(WHAT THIS TASK INVOLVES): When you reach the records, transcribe each one exactly.

==== SUPPLIED MATERIAL

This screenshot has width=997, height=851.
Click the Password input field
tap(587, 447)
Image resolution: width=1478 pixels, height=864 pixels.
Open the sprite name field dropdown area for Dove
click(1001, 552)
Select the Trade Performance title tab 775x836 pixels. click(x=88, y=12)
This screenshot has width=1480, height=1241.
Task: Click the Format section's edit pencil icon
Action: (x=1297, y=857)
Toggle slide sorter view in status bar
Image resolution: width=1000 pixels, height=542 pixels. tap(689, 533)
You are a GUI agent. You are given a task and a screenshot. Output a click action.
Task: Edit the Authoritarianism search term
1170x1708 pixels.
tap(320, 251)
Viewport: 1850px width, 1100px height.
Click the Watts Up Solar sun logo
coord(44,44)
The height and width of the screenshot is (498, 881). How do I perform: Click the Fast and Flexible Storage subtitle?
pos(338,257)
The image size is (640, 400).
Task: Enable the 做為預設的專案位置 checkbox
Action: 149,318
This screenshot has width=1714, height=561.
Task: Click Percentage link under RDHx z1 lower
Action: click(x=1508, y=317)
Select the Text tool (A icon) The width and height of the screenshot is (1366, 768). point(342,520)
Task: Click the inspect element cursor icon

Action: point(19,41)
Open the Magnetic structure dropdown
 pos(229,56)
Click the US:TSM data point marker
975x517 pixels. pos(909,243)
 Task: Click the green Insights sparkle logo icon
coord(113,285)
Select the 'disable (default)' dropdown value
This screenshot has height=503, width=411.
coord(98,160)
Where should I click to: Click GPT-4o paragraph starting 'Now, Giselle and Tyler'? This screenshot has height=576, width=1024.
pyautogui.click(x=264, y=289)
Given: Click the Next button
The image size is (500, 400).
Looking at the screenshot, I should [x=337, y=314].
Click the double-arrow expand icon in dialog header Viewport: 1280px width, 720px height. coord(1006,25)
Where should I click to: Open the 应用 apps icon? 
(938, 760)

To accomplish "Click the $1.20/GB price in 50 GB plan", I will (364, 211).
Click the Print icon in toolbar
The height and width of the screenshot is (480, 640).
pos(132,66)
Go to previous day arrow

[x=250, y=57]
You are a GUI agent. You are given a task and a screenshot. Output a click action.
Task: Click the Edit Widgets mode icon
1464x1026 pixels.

========

(RESPONSE TO THIS TASK):
This screenshot has width=997, height=851.
Click the Password input field
tap(587, 447)
Image resolution: width=1478 pixels, height=864 pixels.
Open the sprite name field dropdown area for Dove
click(1001, 552)
Select the Trade Performance title tab 775x836 pixels. click(x=88, y=12)
This screenshot has width=1480, height=1241.
Task: Click the Format section's edit pencil icon
Action: (x=1297, y=857)
Toggle slide sorter view in status bar
Image resolution: width=1000 pixels, height=542 pixels. tap(689, 533)
You are a GUI agent. You are given a task and a screenshot. Output a click action.
Task: Edit the Authoritarianism search term
1170x1708 pixels.
tap(320, 251)
Viewport: 1850px width, 1100px height.
Click the Watts Up Solar sun logo
coord(44,44)
The height and width of the screenshot is (498, 881). How do I perform: Click the Fast and Flexible Storage subtitle?
pos(338,257)
The image size is (640, 400).
Task: Enable the 做為預設的專案位置 checkbox
Action: 149,318
This screenshot has width=1714, height=561.
Task: Click Percentage link under RDHx z1 lower
Action: click(x=1508, y=317)
Select the Text tool (A icon) The width and height of the screenshot is (1366, 768). point(342,520)
Task: Click the inspect element cursor icon

Action: point(19,41)
Open the Magnetic structure dropdown
 pos(229,56)
Click the US:TSM data point marker
975x517 pixels. pos(909,243)
 Task: Click the green Insights sparkle logo icon
coord(113,285)
Select the 'disable (default)' dropdown value
This screenshot has height=503, width=411.
coord(98,160)
Where should I click to: Click GPT-4o paragraph starting 'Now, Giselle and Tyler'? This screenshot has height=576, width=1024.
pyautogui.click(x=264, y=289)
Given: Click the Next button
The image size is (500, 400).
Looking at the screenshot, I should [x=337, y=314].
Click the double-arrow expand icon in dialog header Viewport: 1280px width, 720px height. coord(1006,25)
Where should I click to: Open the 应用 apps icon? 
(938, 760)

To accomplish "Click the $1.20/GB price in 50 GB plan", I will (364, 211).
Click the Print icon in toolbar
The height and width of the screenshot is (480, 640).
pos(132,66)
Go to previous day arrow

[x=250, y=57]
You are a GUI agent. You are given a task and a screenshot. Output a click action.
Task: Click the Edit Widgets mode icon
1464x1026 pixels.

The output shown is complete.